Ferme de Ty An Digor-Amélie dans le fournil. Elle est l’une des souscripteur·ices du GFA © Inès Khiari

Pour le sociologue Ali Aït Abdelmalek, fermes coopératives et grandes exploitations agricoles, sont deux pratiques incomparables. Basées sur des échelles bien différentes, l’une ne pourrait remplacer l’autre. « Ces fermes citoyennes vont intéresser un nombre conséquent de gens, sans remettre en cause la situation actuelle : Il ne faut pas confondre l’agriculture locale et territorialisée avec l’agriculture d’export. Il y a de la place pour les deux modèles ». Il rappelle néanmoins que la généralisation de ce type d’initiative reste une utopie. Selon lui, il est nécessaire de prendre du recul sur son efficacité. « Comme toute innovation, elle mérite d’être tentée. Il y a  cependant, un problème de temporalité. Pour parler de ce qui est entrain de se passer, cela nécessite un peu de recul dans le temps ».

« Ils ont voulu prendre mes terres »

Une chose est sûre, ces groupements fonciers agricoles  permettant de créer ses fermes citoyennes restent un moyen pour faire barrage à la spéculation foncière et au grignotage par les grandes exploitations. Ce modèle a en effet sauvé les terres de Bastien Moysan, un paysan locataire de la ferme du Guerniec à Daoulas, une commune dans le Finistère. Son histoire, Sten, Vincent ou Aurélie la connaissent tou·tes. Une tasse de café frais à la main, Bastien, cernes au visage, raconte son combat. Des bâillements successifs, signes du travail de la journée, viennent entrecouper son récit. 
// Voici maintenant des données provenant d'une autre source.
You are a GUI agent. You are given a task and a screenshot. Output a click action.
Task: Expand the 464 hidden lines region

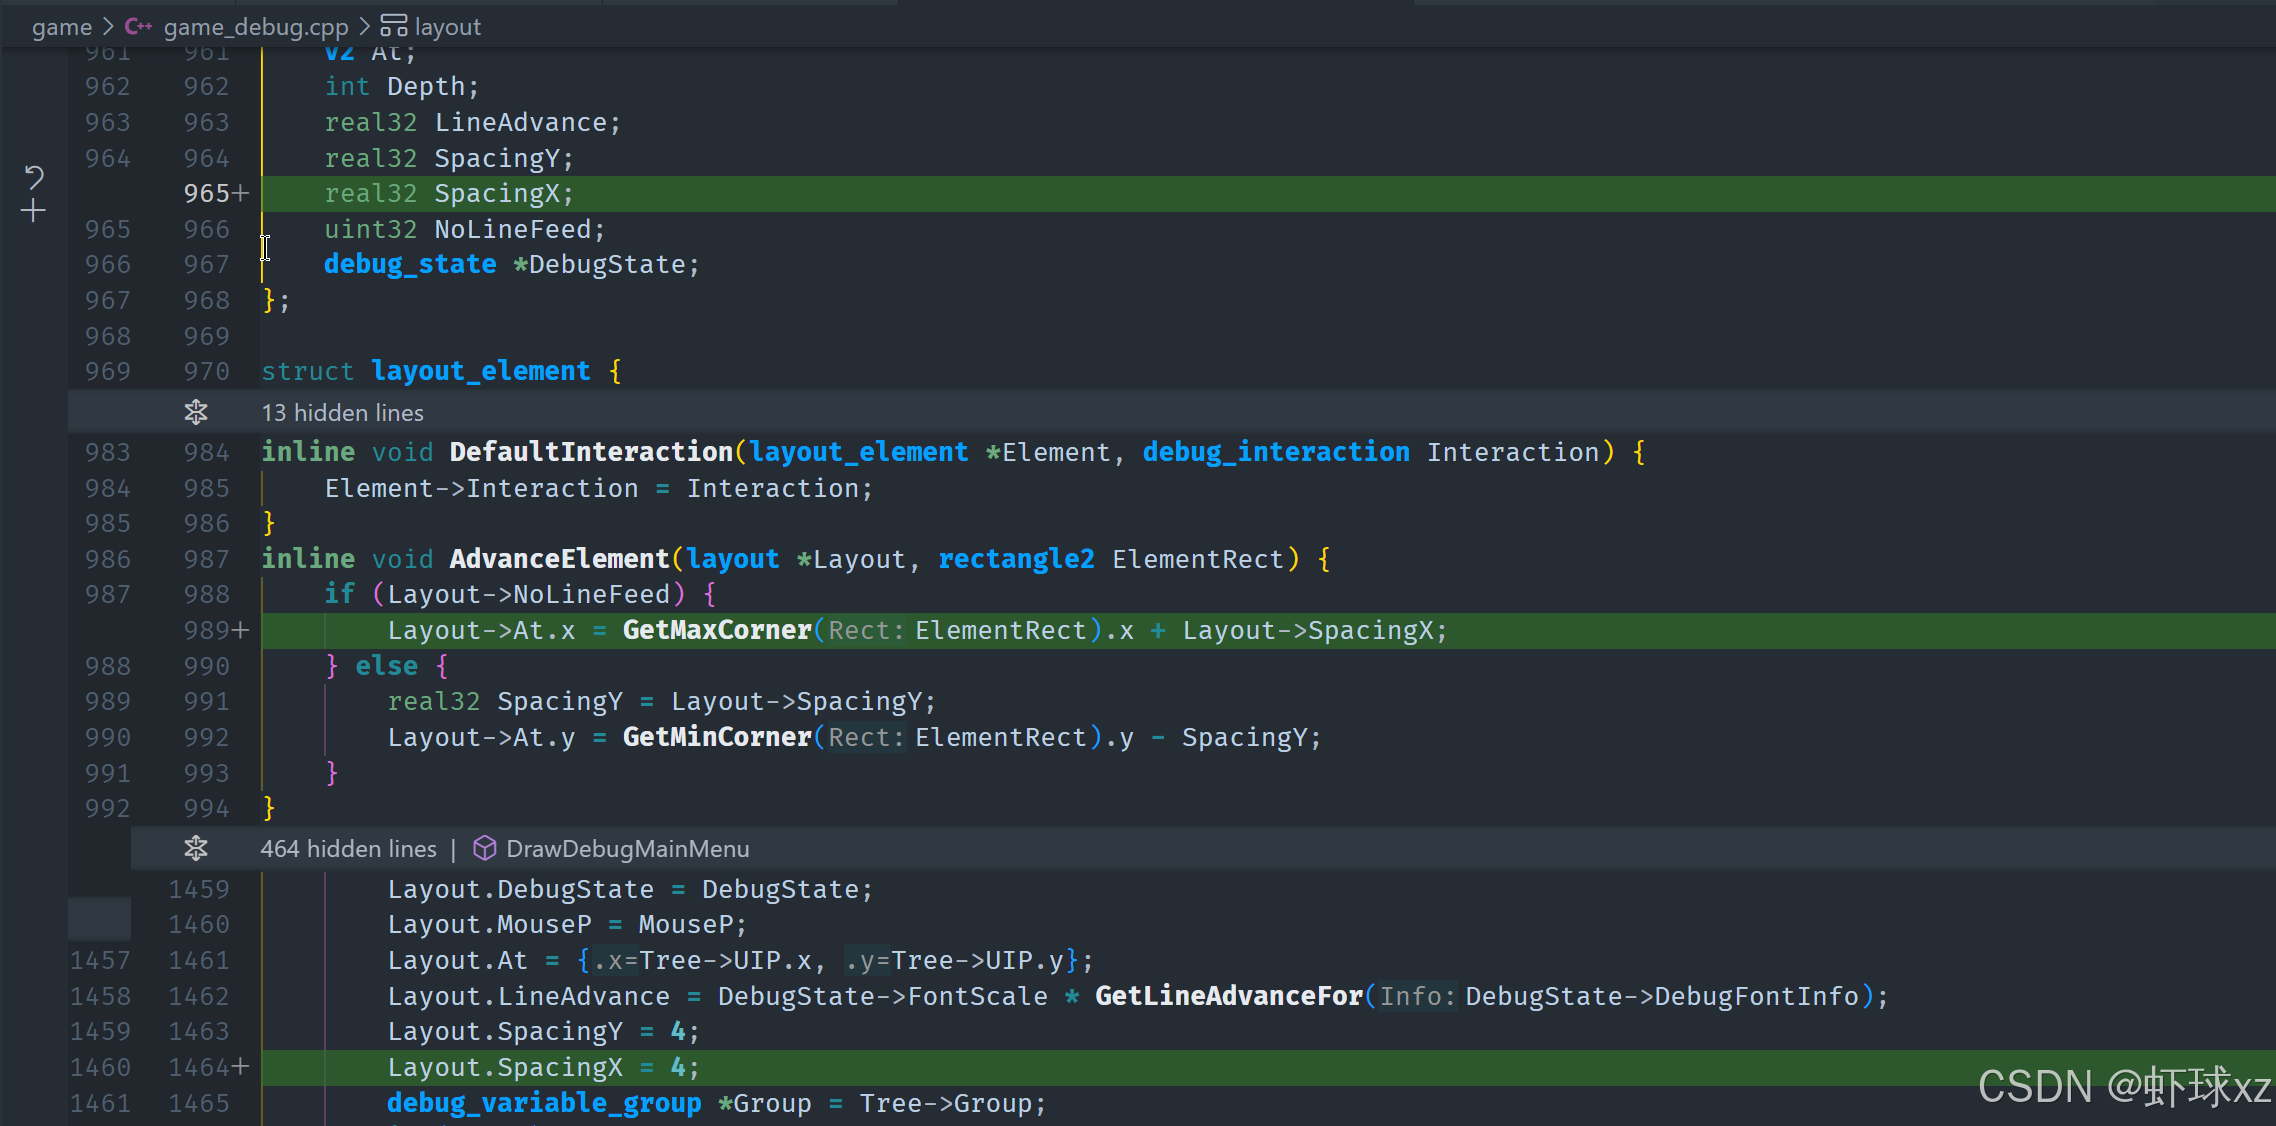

Ferme du Guerniec à Daoulas-Bastien Moysan exploite les terres de la fermr depuis 15 ans © Inès Khiari

En 2019, Bastien se rend chez le notaire pour acheter les terres familiales qu’il exploite depuis 15 ans où il élève 8 vaches laitières et 22 têtes de bétail sur un modèle biologique. Mais un désaccord entre les membres de la famille l’en empêche. Il attend que les terres soient mises en vente pour les racheter. A sa grande surprise, il n’est pas seul lors de la vente. Quatre de ses voisins, dont deux des plus gros exploitants de la commune font des offres à plus de 100 000 euros. Une somme beaucoup trop importante pour Bastien. «  Ces agriculteurs cherchaient clairement à prendre mes terres pour agrandir leur espaces », s’insurge-t-il. Mais la mobilisation citoyenne en a décidé autrement, au point que la Safer (Société d’aménagement foncier et d’établissement rural), l’organisme publique en charge de la régulation du foncier, décide de préempter les terres, c’est-à-dire de se substituer à l’acheteur en vue de les réattribuer à qui de droit. La Safer peut, en effet, exercer son droit de préemption dans le but de favoriser le développement de l’activité agricole.  « Je n’avais pas les 100 000 euros demandés, j’ai donc créé un GFA avec Terre de liens et aujourd’hui j’ai plus de 80 personnes qui ont investi dans ma ferme. Prochaine étape, créer mon auberge», conclut-il avec fierté, sourire béat.